#### ZU LÖSENDE AUFGABEN
(1) Wie lässt sich der Text über die Piraterieforschung am Zentrum für Mittelmeerstudien in zwei Sätzen zusammenfassen?
(2) Welche Personen mit Professorentitel nennt der Text über die Piraterieforschung am Zentrum für Mittelmeerstudien?
(3) Geben Sie eine Fortsetzung des Textes über die Piraterieforschung am Zentrum für Mittelmeerstudien an, die nach seinem letzten Satz einsetzt.

#### VORLIEGENDER TEXT
»»

Bei den meisten Dokumenten handelt es sich um alte Handschriften; nur schätzungsweise ein Prozent ist überhaupt gedruckt. "Diese Handschriften sind sehr schwer zu lesen", sagt Jaspert. Zur Arbeit des Mittelalterforschers gehört es, in die Archive der jeweiligen Länder zu reisen und dort die Quellen in mühsamer Kleinarbeit zu studieren.

Dem Zentrum für Mittelmeerstudien ist es ein Anliegen, seine Forschung zum Thema Piraterie transdisziplinär und transepochal zu gestalten. Damit möchten die Wissenschaftler Lücken in einer bislang zerklüfteten Piraterieforschung schließen. Neben Geschichtswissenschaftlern sind beispielsweise auch Rechtswissenschaftler und Literaturwissenschaftler mit von der Partie, die sich mit Themen wie Seerecht oder Gedichte der Romantik, in denen der Pirat auch positiv konnotiert sein kann, beschäftigen. Insgesamt wird ein Zeitraum vom 3000 Jahren abgedeckt: von den Seevölkern der Antike (1200 v. Chr.) bis ins 19. Jahrhundert, als das Ende der Piraterie im Mittelmeerraum - durch Abkommen zwischen den verschiedenen Staaten - eingeläutet wurde. Dass die Piraterie aber in anderen Gegenden nie ganz zum Erliegen gekommen ist, zeigen nicht zuletzt die dramatischen Zustände an der somalischen Küste in den vergangenen Jahren. Piraterie hat als Forschungsthema und als wirtschaftliches Phänomen seine Bedeutung bewahrt.


info

Mittelmeerraum als Forschungsaufgabe

Das Zentrum für Mittelmeerstudien existiert seit 2010 an der RUB. Es ist das erste und bislang einzige Mittelmeerzentrum in Deutschland. "International fügen wir uns in breite Forschungsaktivitäten ein", so Jaspert. Weitere Zentren für Mittelmeerstudien gibt es unter anderem in Barcelona, Malta oder Gibraltar; seit Jahrzehnten wird dort sowohl zu gegenwärtigen Entwicklungen als auch historischen Prozessen im Mittelmeerraum geforscht. Auch an der RUB arbeiten Wissenschaftler aus geistes- und sozialwissenschaftlichen Disziplinen zusammen: zum Beispiel Migrationshistoriker um Professor Mihran Dabag vom Institut für Diaspora- und Genozidforschung, Sozialanthropologen um Professor Dieter Haller und Archäologen um Professor Achim Lichtenberger. Piraterie ist dabei nur eins von vielen Themen - auch Wissensnetzwerke, die Finanzkrise oder der Arabische Frühling werden beleuchtet. "In der momentanen Krise droht die EU in eine nördliche und in eine mediterrane EU zu zerfallen - und das macht eine theoretische Expertise im Bereich der Mittelmeerstudien sehr wichtig. Da steckt ganz viel politisches Potenzial drin", so Nikolas Jaspert. Seit 2010 wird das Zentrum für Mittelmeerstudien vom Bundesministerium für Bildung und Forschung mit insgesamt zwei Millionen Euro für vier Jahre gefördert. Es ist Teil einer großen Initiative, Regionalstudien zu stärken. Weitere Informationen: www.zms.rub.de


Bildunterschriften der im Schattenblick nicht veröffentlichten Abbildungen der Originalpublikation:

Abb. 2: Prof. Dr. Nikolas Jaspert

Abb. 3: Dieses antike Mosaik "Neptune and the pirates" zeigt eine Szene, in der Neptun Piraten bestraft. Der Gott (Mitte) steht auf dem Schiff bereit, seinen Speer zum Einsatz zu bringen. Er wird begleitet von einer Mänade (rechts von ihm), einem Satyr (oder auch "Waldgott", links von ihm) und der ebenfalls aus der griechischen Mythologie stammenden Gestalt Silenos, die das Ruder hält. Ein Leopard attackiert vom Schiff aus die Piraten, die sich in dem Moment, als sie die göttliche Natur Neptuns erkennen, in Delfine verwandeln. Rechts im Bild versuchen Fischer, einen Oktopus zu fangen.

««

#### BEREITGESTELLTES MATERIAL
»»

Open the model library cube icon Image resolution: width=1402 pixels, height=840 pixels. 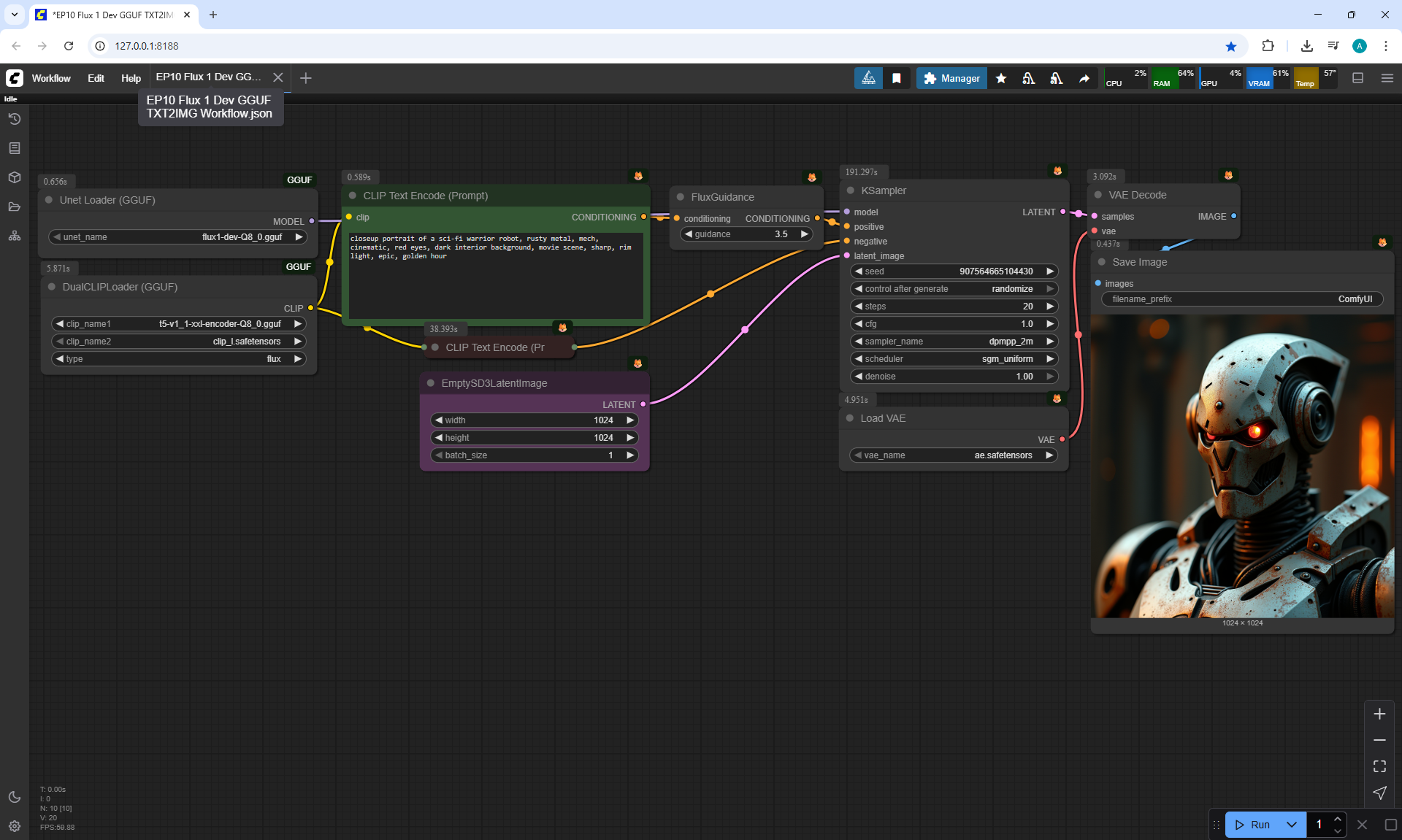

««
»»

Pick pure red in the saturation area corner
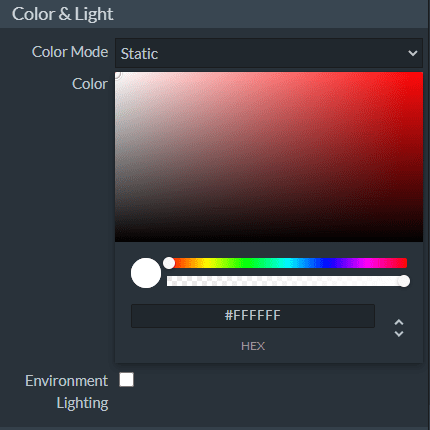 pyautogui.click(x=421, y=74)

««

#### ANTWORTEN JE AUFGABE
(1) Das Zentrum für Mittelmeerstudien an der RUB, seit 2010 das erste und bislang einzige Mittelmeerzentrum in Deutschland, erforscht die Piraterie transdisziplinär und transepochal über einen Zeitraum von 3000 Jahren, von den Seevölkern der Antike bis ins 19. Jahrhundert. Neben der Piraterie beleuchtet es auch Wissensnetzwerke, die Finanzkrise und den Arabischen Frühling und wird vom Bundesministerium für Bildung und Forschung mit insgesamt zwei Millionen Euro für vier Jahre gefördert.

(2) Mihran Dabag, Dieter Haller, Achim Lichtenberger, Nikolas Jaspert

(3)
Abb. 4: Diese mittelalterliche Darstellung zeigt das Schiff des Mönchs Bavo (Mitte), wie es von Piraten angegriffen wird. Sie stammt aus den "Chroniques du Hanaut", einer französische Übersetzung einer lateinischen Chronik des späten 14. Jahrhunderts. Im Mittelpunkt steht die Geschichte der Grafen des Hennegau. Bavo ist ein in Belgien und in den Niederlanden verehrter Heiliger aus dem 7. Jahrhundert.

Abb. 5: "An English ship in action with Barbary Corsairs" (ca. 1680) vom niederländischen Maler Willem Van de Velde der Jüngere ist eine typisch neuzeitliche Darstellung von Piraterie - so oder so ähnlich stellt man sich auch heute noch Seeraub vor. Das Bild zeigt einen Kampf zwischen einem englischen Schiff (links) und einem Piratenschiff (Mitte), das bereits in Flammen steht. Rechts sinkt ein Schiff, während die Besatzung versucht, sich zu retten. Das Gemälde zeigt kein spezielles historisches Ereignis, symbolisiert aber die generelle Gefahr, denen englische Schiffe in den 1660er- und 1670er-Jahren durch Piraten ausgesetzt waren.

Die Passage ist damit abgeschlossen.